Is This an Economic Recovery?

By John Mauldin Apr 05, 2010 10:20 am

Insight into potential outcomes for investors with a shorter time frame.



Last week I wrote a letter to my kids trying to explain what Greece meant to them. Reader Ken V wrote: "Great letter, John. Now you should write one for the adults who are retired and don't have the long future your kids do. If the US becomes Greece, things won't recover in time for much of the rest of my life to be more than one grim, dreary period. What is your investment advice for those with roughly a 10-year horizon, not 30-40-50 years?"

A very good question Ken, and one that was asked more than a few times. So today I'll touch on that thorny issue, as well as look at the employment numbers for what we see about the potential for an actual recovery.

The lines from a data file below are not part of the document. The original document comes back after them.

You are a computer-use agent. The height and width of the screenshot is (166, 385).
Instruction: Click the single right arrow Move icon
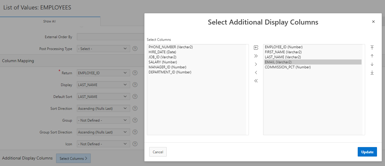(256, 64)
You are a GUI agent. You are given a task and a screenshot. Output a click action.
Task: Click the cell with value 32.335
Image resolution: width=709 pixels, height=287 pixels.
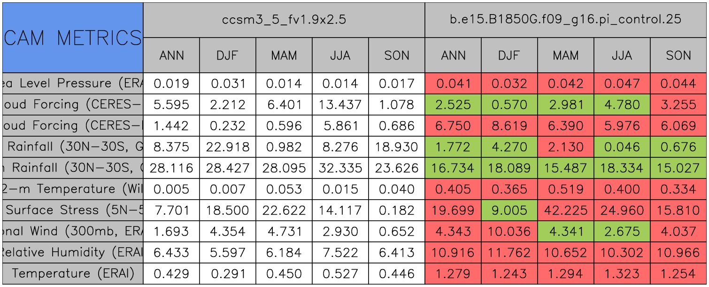(340, 168)
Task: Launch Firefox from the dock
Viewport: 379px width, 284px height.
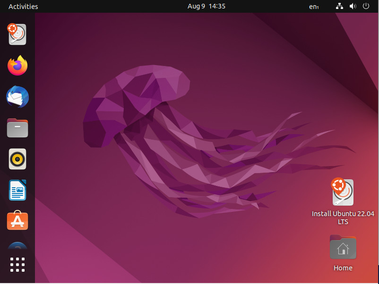Action: click(17, 66)
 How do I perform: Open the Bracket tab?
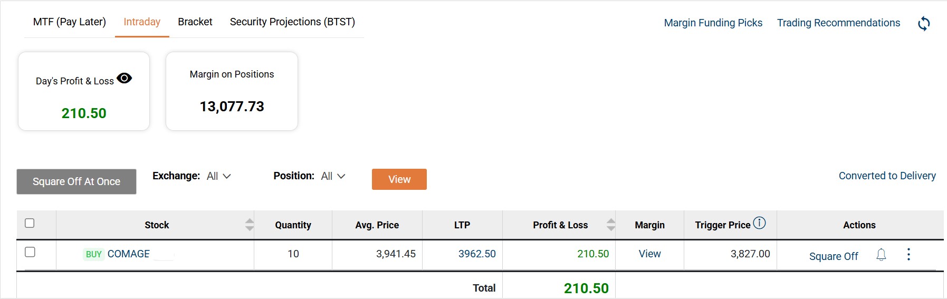coord(195,22)
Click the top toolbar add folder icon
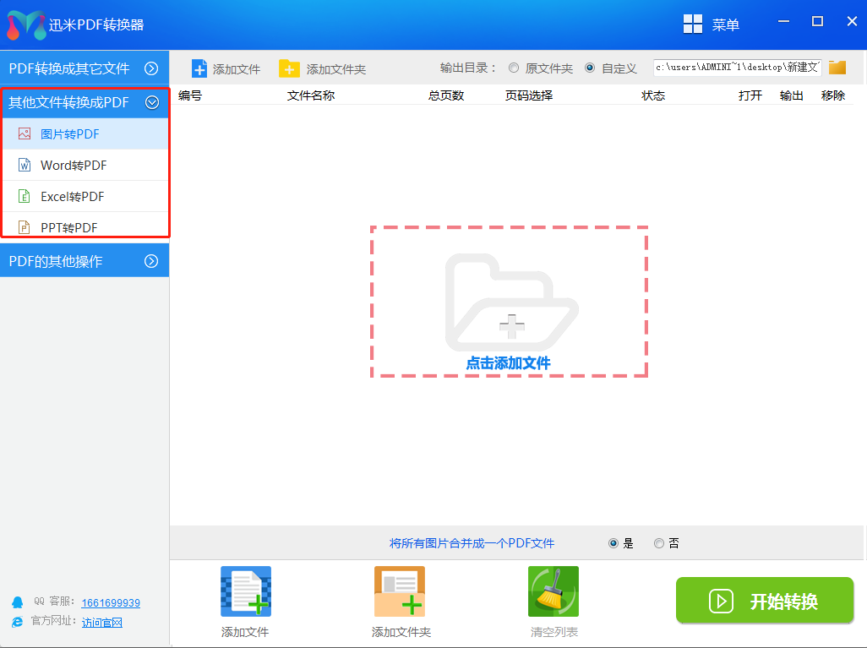Screen dimensions: 867x648 [x=289, y=68]
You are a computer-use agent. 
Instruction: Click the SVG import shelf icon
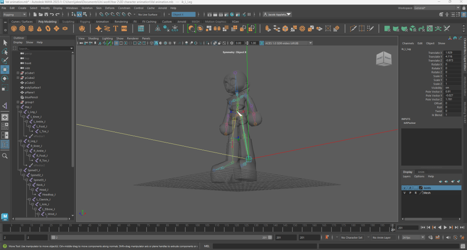click(124, 28)
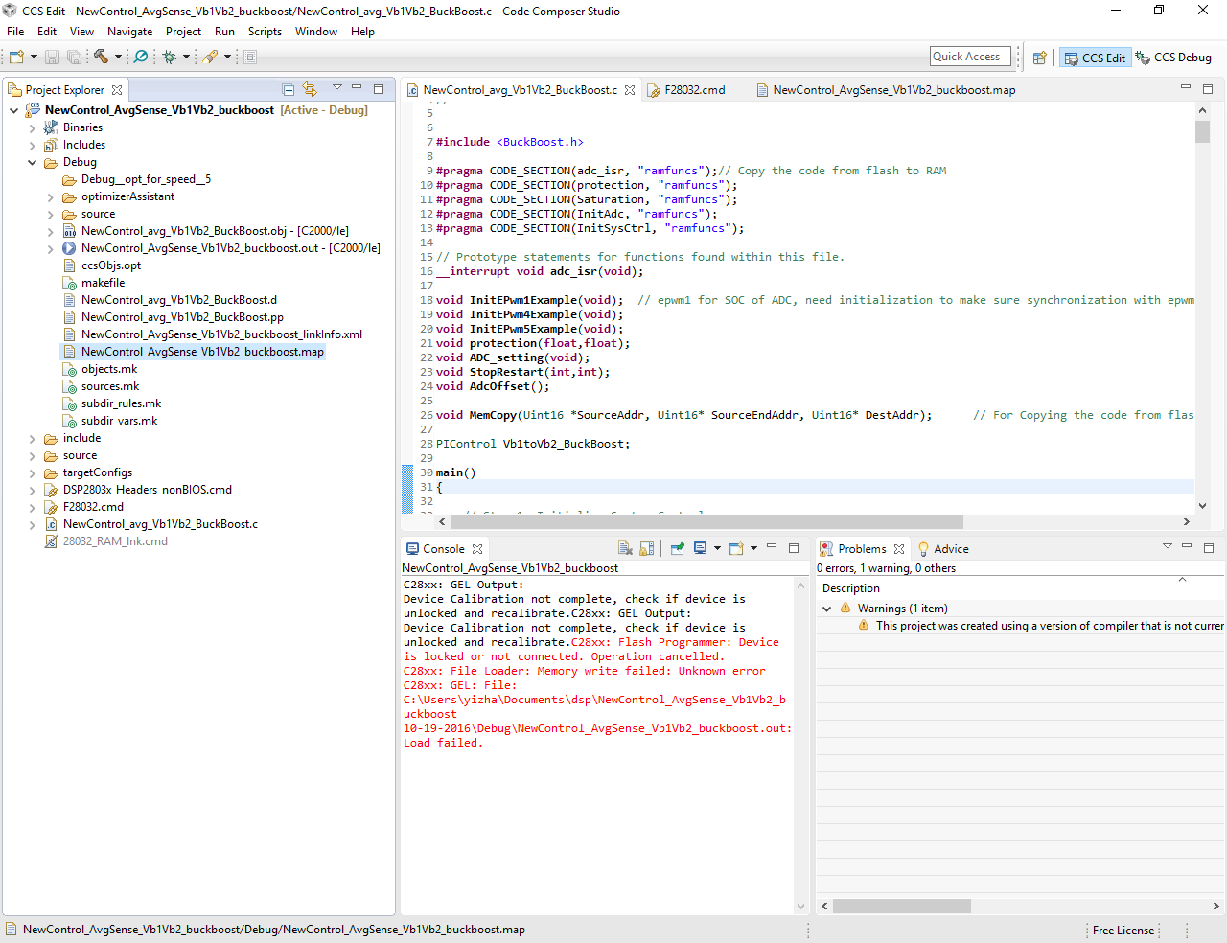
Task: Click the Display Selected Console icon
Action: click(701, 549)
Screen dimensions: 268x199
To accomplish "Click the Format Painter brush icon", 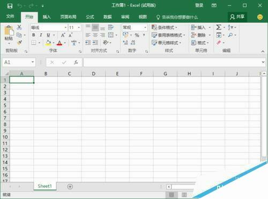I will pyautogui.click(x=19, y=42).
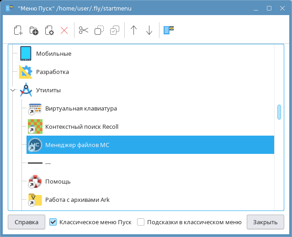Click the Справка button
The height and width of the screenshot is (237, 292).
pyautogui.click(x=26, y=222)
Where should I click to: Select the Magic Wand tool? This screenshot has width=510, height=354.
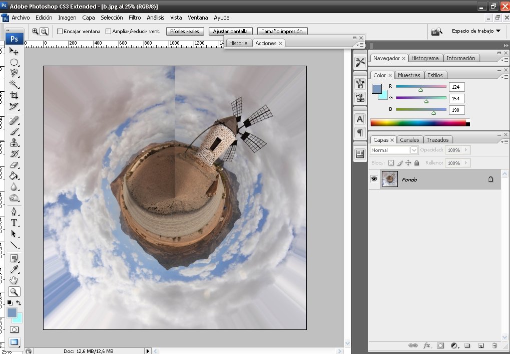click(x=14, y=84)
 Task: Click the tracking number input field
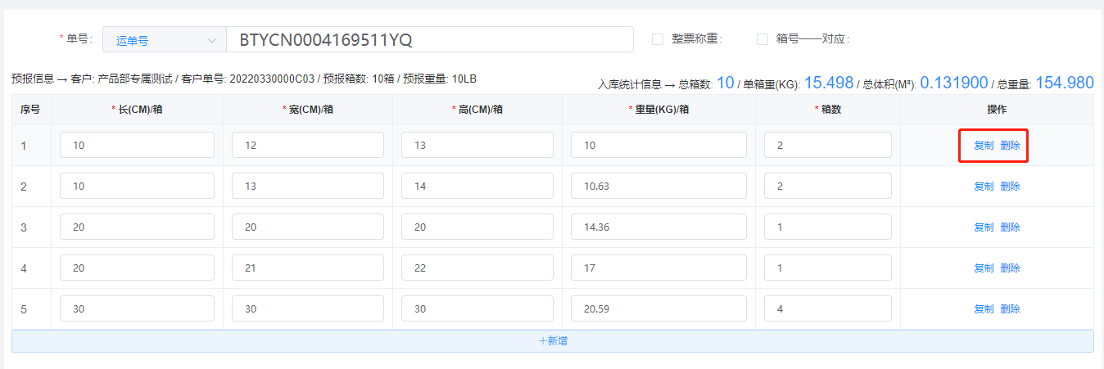[429, 39]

First, let me say that what I'm not doing here is giving you, gentle reader, specific advice. To be able to do that I would need to have specific knowledge of your situation, assets, location, needs, health, etc. But what I will try to do is give you a general assessment of what I see for the economy over the next few years and what the investment climate might look like. I'm also going to refer to a lot of previous letters I've written, for those of you who want to do further research.

Is This a Recovery?

First, we're in a nascent recovery from the depths of the Great Recession, but the question is "what kind of recovery?" Many suggest that we'll see a typical recovery, like we've seen with every recession since World War II. As regular readers know, I don't think we've gone through a typical, garden-variety recession, and to expect a typical recovery is more faith-based than factual. We had a deleveraging recession and we're still deleveraging. The process, as shown in studies I have written about, takes years to conclude.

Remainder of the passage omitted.